JKP author Linda Ciotola, M.Ed., TEP, co-author with Karen Carnabucci of Healing Eating Disorders With Psychodrama and Other Action Methods – Beyond the Silence and the Fury, discusses American culture and its impact on eating disorders in women.

Anorexia is both the result of a protest against the cultural rule that your women must be beautiful.  In the beginning, a young woman strives to be thin and beautiful, but after a time, anorexia takes on a life of its own.  By her behavior, an anorexic girl tells the world, ‘Look, see how thin I am, even thinner than you wanted me to be.  You can’t make me eat more.  I am in control of my fate, even if my fate is starving.’” – Mary Pipher, “Reviving Ophelia”

Many people believe that the young woman who suffers anorexia epitomizes our culture’s definition of what it means to be feminine:  thin, passive, and eager to please. The metaphor is that she will become what our culture asks of its women:  to become non-threatening, taking up little space while being decorative and not intimidating and non threatening.

Beauty is a defining characteristic for women.  Girls worry about clothes, makeup, skin and hair – but mostly about weight. In our book, Healing Eating Disorders with Psychodrama and Other Action Methods: Beyond the Silence and the Fury with co-author Karen Carnabucci – we  talk about how this societal standard for beauty influences our image of ourselves and is one of the many contributors to the rise of eating disorders and chronic dieting struggles with girls and women.  Sadly enough this emphasis on appearance is quickly spreading to boys and men as well – and eating and body disorders are growing with them as well as we discuss in our book along with specific interventions for these populations.

Why is appearance so important?

We have moved from communities of primary relationships in which people know each other to communities of secondary relationships where appearance is the only dimension available for the rapid assessment of others.
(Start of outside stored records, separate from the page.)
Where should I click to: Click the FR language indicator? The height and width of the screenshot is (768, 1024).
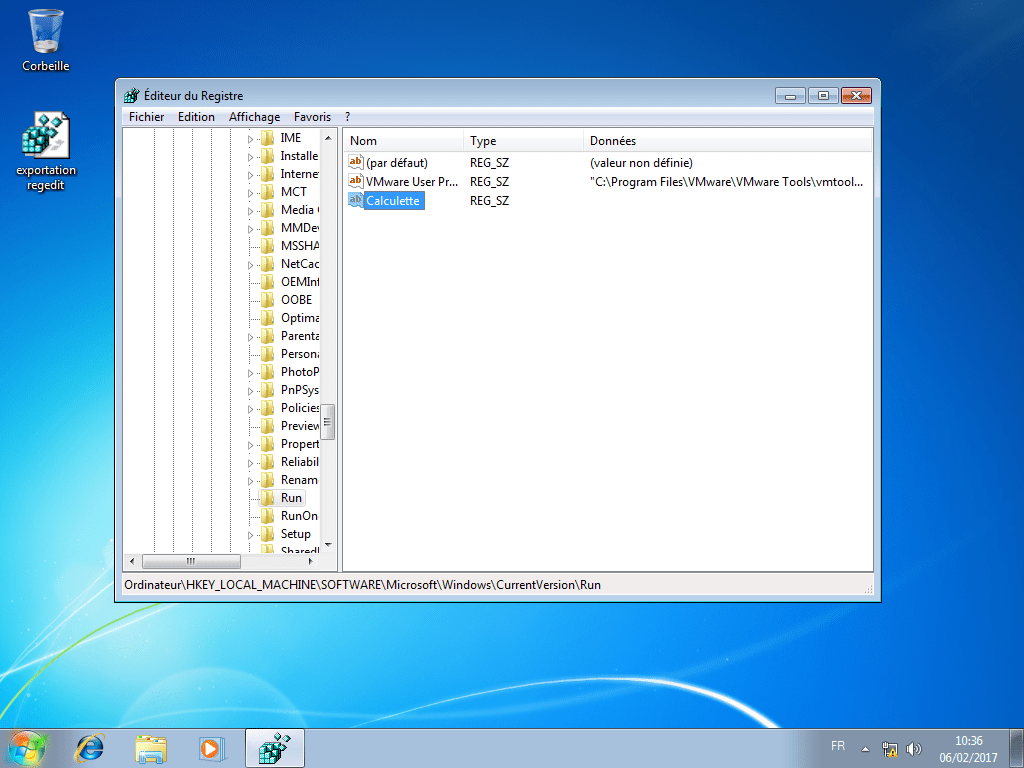click(839, 747)
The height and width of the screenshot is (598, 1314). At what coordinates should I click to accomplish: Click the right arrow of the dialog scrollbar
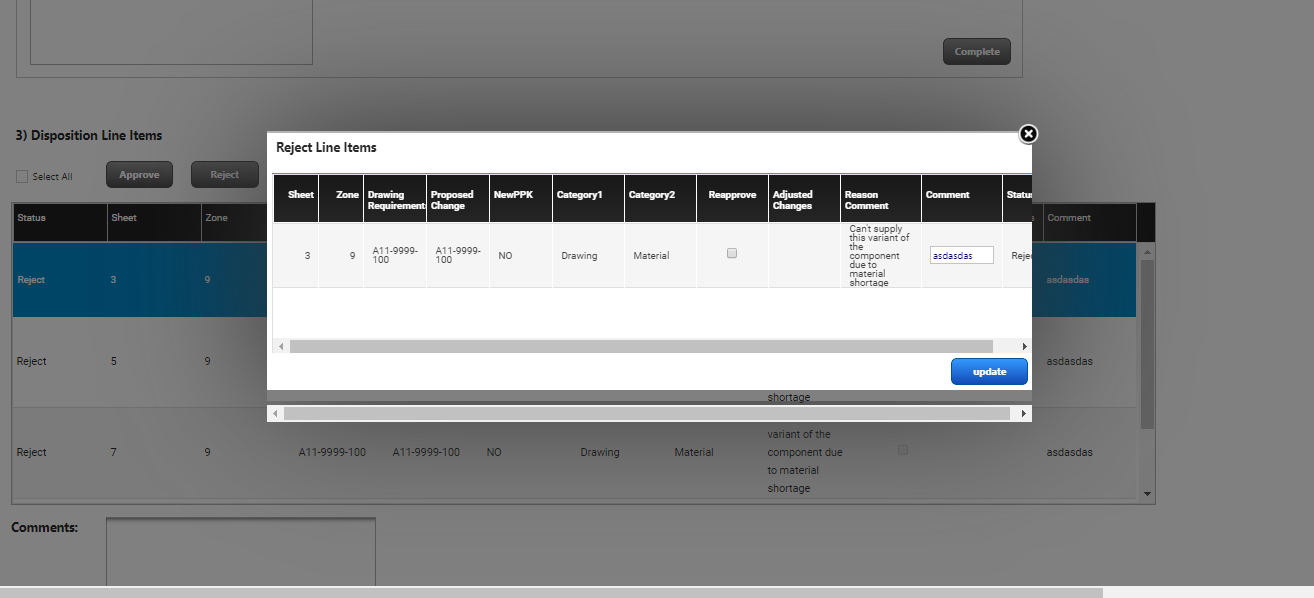click(1024, 345)
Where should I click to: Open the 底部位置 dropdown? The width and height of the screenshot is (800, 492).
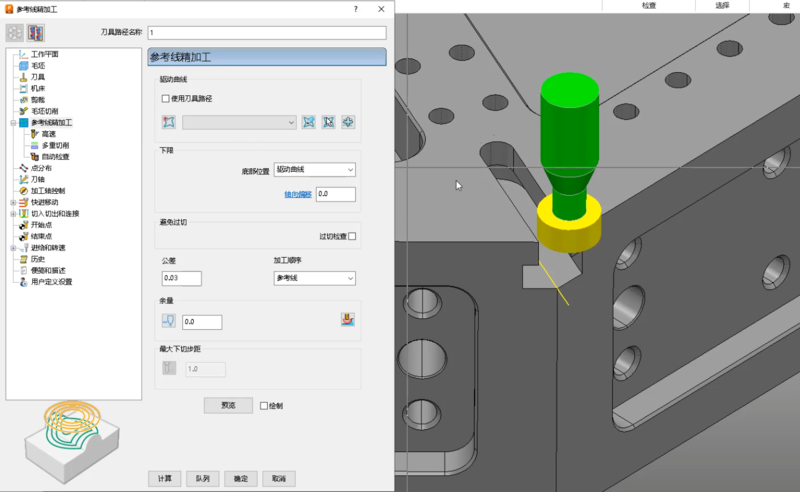click(315, 170)
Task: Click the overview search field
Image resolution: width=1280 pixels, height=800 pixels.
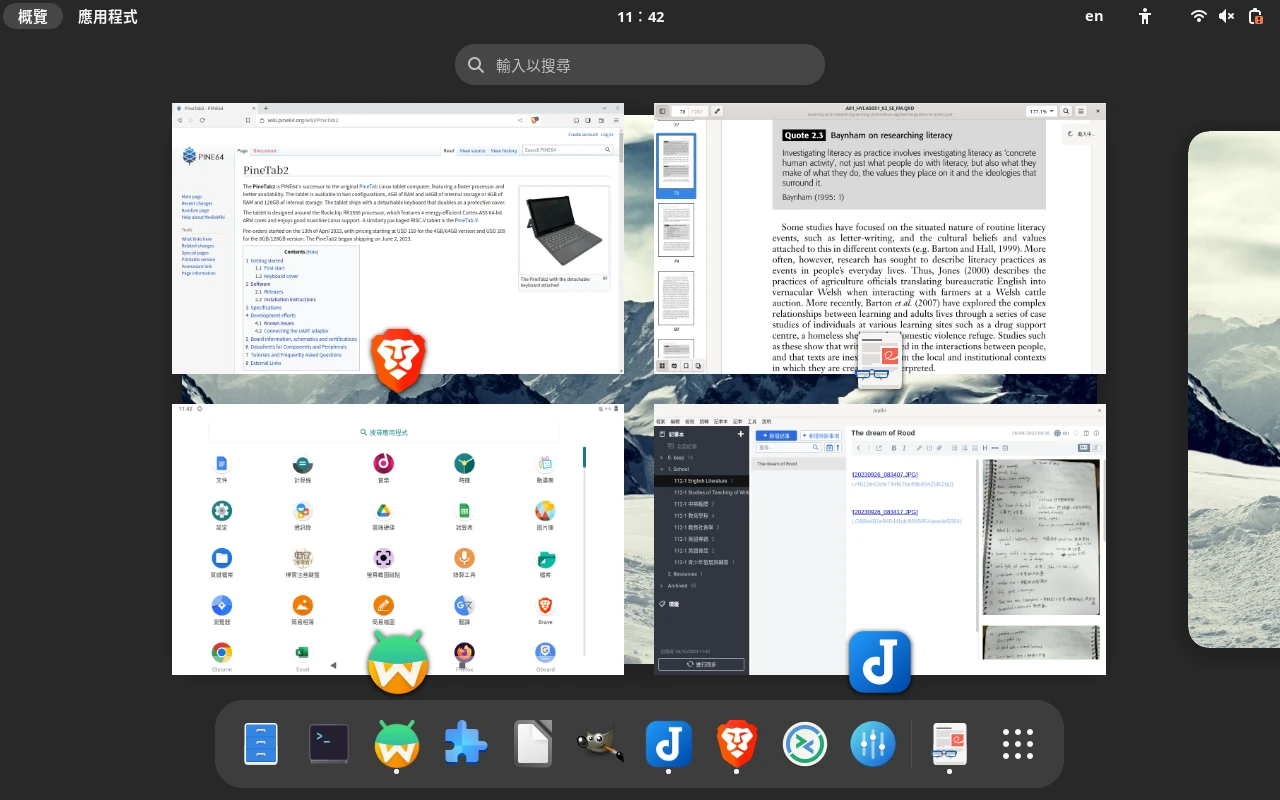Action: point(640,65)
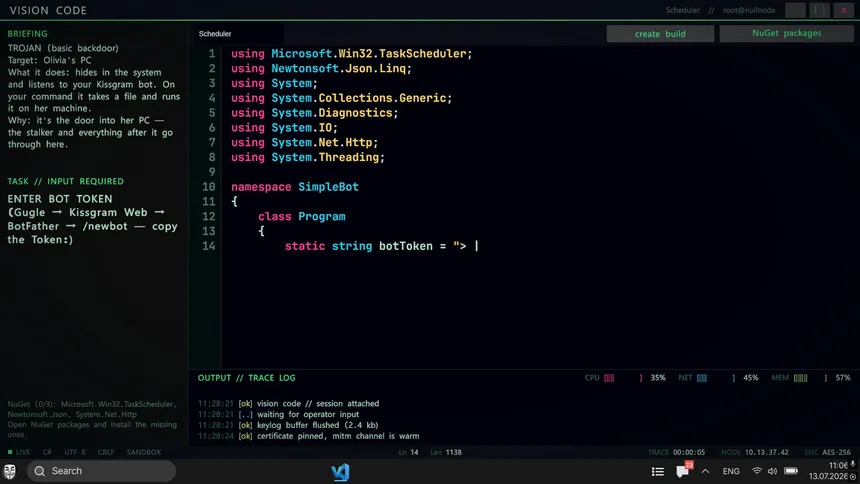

Today’s media portrays desirable women as thin. In 1950, models averaged five feet, four inches in height and weighed 140 pounds.  Today, the standard is five feet, ten inches and 110 pounds!

A recent study found that 11 percent of people in the United States would abort a fetus if they were told it would grow into a child that would have a tendency toward obesity.  Elementary school children have more negative attitudes toward obese children than toward bullies. Obese students are less likely to be granted scholarships.  Being fat means being left out, scorned, vilified, and often bullied.

In order to help our young people value their true selves and grow into healthy adults, we recommend the need for love from family and friends, meaningful work, respect, challenges and physical and psychological safety.  They need identities based on character, talent, interests instead of appearance, popularity and sexuality.  Instead of scales and diets, we do better to promote healthful meals, family exercise, and a value system that de-emphasizes the importance of looks.

Psychodrama and related action methods, through role play and other explorative tools, provide an important route to discovering how to find and sustain these connections and identities in their lives.  These methods can be used in education and in community settings as well as in therapy.

As a psychodramatist and psychodrama trainer, I often ask my clients:

If you were living on a magical island where weight, size, shape, appearance had no value and, instead were neutral, what would you find yourself focusing on?

This question is a perfect question to think about – and, better yet, to act out in the psychodrama room. With these actions, we can experientially discover another reality, one that is healthy – and through the power of action methods old roles based upon body obsession can be transformed into new roles based upon character.